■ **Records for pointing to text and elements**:
— BEGIN —

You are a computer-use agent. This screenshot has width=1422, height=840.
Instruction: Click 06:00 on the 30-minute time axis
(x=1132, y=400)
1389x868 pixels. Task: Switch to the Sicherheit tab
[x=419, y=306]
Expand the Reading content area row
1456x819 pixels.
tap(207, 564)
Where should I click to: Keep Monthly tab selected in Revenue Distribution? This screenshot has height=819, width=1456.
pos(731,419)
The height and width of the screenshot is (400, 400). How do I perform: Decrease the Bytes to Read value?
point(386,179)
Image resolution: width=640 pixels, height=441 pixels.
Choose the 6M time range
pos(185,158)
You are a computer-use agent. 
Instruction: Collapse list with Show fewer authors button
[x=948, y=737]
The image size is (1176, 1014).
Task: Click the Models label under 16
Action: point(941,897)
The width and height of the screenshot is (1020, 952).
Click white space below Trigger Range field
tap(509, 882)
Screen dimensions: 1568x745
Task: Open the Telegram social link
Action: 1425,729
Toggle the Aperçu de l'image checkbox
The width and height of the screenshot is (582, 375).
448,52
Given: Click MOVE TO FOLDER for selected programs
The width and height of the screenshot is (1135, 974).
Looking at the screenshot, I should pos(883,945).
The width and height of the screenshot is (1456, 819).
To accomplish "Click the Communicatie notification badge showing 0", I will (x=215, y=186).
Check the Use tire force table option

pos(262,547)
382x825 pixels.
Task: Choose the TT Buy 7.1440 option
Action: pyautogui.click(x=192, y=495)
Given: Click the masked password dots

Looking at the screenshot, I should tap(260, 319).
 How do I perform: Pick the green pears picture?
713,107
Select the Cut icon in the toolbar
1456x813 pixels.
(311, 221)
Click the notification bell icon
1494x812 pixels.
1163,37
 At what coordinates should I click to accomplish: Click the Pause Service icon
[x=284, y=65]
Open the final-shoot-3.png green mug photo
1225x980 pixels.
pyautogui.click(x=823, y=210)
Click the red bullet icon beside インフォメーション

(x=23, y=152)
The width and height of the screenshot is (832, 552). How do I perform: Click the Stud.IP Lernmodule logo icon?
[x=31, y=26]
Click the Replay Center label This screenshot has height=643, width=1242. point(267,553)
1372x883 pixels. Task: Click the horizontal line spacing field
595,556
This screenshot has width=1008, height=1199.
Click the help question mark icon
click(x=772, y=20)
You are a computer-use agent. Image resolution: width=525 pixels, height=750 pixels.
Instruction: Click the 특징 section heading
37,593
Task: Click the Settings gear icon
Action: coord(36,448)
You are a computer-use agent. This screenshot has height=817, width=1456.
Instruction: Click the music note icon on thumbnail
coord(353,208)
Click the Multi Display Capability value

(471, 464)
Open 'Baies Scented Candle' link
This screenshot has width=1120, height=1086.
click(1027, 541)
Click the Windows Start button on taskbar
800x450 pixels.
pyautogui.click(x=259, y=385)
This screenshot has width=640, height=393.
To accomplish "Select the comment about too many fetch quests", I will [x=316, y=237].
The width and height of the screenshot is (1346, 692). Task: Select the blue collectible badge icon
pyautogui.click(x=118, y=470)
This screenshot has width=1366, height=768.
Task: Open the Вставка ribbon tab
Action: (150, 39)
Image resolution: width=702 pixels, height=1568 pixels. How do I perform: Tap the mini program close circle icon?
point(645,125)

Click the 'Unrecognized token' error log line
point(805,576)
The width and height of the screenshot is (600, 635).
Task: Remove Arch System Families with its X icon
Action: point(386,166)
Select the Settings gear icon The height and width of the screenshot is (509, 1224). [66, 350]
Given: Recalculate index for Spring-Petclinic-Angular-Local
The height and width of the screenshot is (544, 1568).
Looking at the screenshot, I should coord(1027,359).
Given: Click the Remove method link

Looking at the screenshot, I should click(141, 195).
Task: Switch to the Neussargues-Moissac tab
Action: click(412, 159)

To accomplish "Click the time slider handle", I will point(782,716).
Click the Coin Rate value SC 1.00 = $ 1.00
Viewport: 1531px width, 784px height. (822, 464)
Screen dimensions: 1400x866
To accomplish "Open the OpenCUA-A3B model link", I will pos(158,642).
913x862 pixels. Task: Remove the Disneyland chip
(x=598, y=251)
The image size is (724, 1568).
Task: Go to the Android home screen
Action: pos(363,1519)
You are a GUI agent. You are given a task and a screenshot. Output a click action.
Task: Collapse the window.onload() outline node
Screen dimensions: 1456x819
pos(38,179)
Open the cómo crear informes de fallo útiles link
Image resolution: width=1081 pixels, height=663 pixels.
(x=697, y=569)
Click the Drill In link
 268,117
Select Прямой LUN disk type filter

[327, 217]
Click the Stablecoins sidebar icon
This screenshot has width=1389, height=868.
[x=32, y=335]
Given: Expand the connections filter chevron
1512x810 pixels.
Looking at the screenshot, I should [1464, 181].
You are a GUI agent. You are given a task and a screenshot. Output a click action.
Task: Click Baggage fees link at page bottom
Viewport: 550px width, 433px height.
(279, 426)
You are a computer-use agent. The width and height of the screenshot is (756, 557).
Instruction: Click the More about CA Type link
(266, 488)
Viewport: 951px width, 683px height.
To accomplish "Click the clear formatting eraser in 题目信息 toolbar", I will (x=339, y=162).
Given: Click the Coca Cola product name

— END —

■ **TASK INSTRUCTIONS**:
Extract, word for word, the stretch of the records from the line containing "Click the Stablecoins sidebar icon" through the last line of the records, including both ends.

■ **OUTPUT**:
Click the Stablecoins sidebar icon
This screenshot has width=1389, height=868.
[x=32, y=335]
Given: Expand the connections filter chevron
1512x810 pixels.
Looking at the screenshot, I should [1464, 181].
You are a GUI agent. You are given a task and a screenshot. Output a click action.
Task: Click Baggage fees link at page bottom
Viewport: 550px width, 433px height.
(279, 426)
You are a computer-use agent. The width and height of the screenshot is (756, 557).
Instruction: Click the More about CA Type link
(266, 488)
Viewport: 951px width, 683px height.
To accomplish "Click the clear formatting eraser in 题目信息 toolbar", I will (x=339, y=162).
Given: Click the Coca Cola product name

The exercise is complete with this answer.